" ilk kısım
İnce alveolar duvarlar kas dokusundan yoksundur; sonuç olarak akciğer kasılamaz, göğüs kafesinin hacmindeki değişiklikleri pasif olarak takip etmek zorundadır. Bir hücre ile diğeri arasına yerleştirilen bağ dokusunda çok sayıda elastik lifin varlığı, belirli bir derecede elastikiyet ve harekete karşı direnci garanti eder.
Alveoller solunum gazlarının değişiminden sorumluyken, bronşlar ve üst solunum yolları (burun, yutak, gırtlak ve soluk borusu) basit taşımanın çok ötesine geçen çeşitli işlevleri yerine getirir. Bu faaliyetler tüm organizmayı yabancı maddelerden ve alveolleri çok soğuk veya kuru hava akımlarından korumak amacındadır; solunum ağızdan değil burundan yapılıyorsa filtreleme ve kondisyonlama faaliyeti daha etkilidir..

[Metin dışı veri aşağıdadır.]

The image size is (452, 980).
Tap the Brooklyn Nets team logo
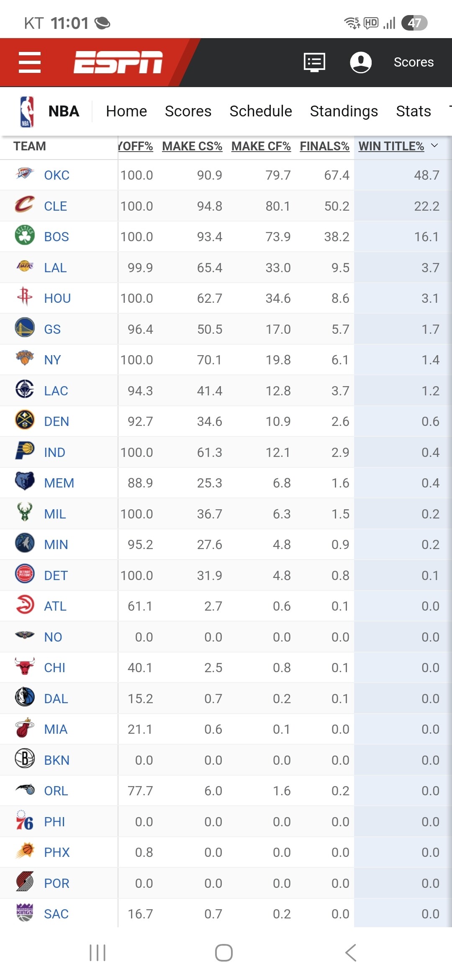tap(25, 758)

Makroskopik düzeyde, akciğerler plevra adı verilen özel bir astarla kaplı görünür. İki yapraktan oluşan seröz bir zardır; parietal olan dahili olarak göğüs boşluğunu ve diyaframın üst yüzünü kaplar, en içteki (visseral) ise dış akciğer duvarına yapışır.

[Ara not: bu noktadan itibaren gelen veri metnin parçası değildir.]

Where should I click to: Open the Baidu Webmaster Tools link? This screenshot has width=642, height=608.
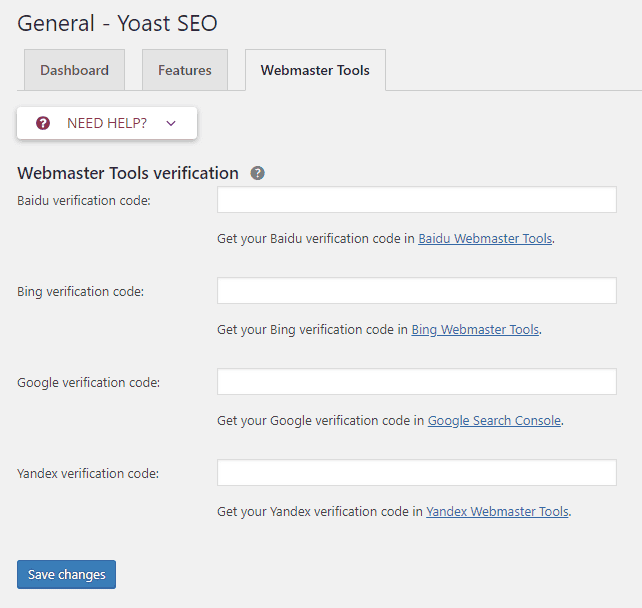tap(485, 239)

İki tabaka arasında, içinde ortam basıncından daha düşük bir basınçta ince bir sıvı filmin aktığı plevral boşluk adı verilen çok ince bir boşluk vardır.Plevral sıvının varlığı, iki cam plaka arasına yerleştirilmiş ince bir su filmi gibi, iki plevral tabakanın kaymasını sağlar ve onları birleşik ve "yapıştırılmış" tutar. Bu bağ sayesinde akciğerler ekshalasyon sırasında bile hafif gergin kalır ve kendi üzerine çökmezler.Son olarak ve en önemlisi plevranın göğüs kafesine ve diyaframa yapışması solunum hareketlerinin akciğerlere aktarılmasını sağlar.
Plevra iltihaplandığında (plörezi) iki tabakanın temas yüzeyleri karakteristik pürüzsüzlüklerini kaybeder ve solunum eylemi ağrılı ama aynı zamanda gürültülü bir sürtünmeye yol açar (bu, kulağın göğüs kafesine uygulanmasıyla duyulabilir).
Herhangi bir nedenle (travmatik, spontan veya terapötik) hava plevral boşluğa girerse, akciğer ile iç göğüs duvarları arasındaki yapışma kaybolur, elastik dokunun varlığı nedeniyle akciğer geri çekilir, hacmini önemli ölçüde azaltır ve nefes darlığına neden olur; bu duruma pnömotoraks denir.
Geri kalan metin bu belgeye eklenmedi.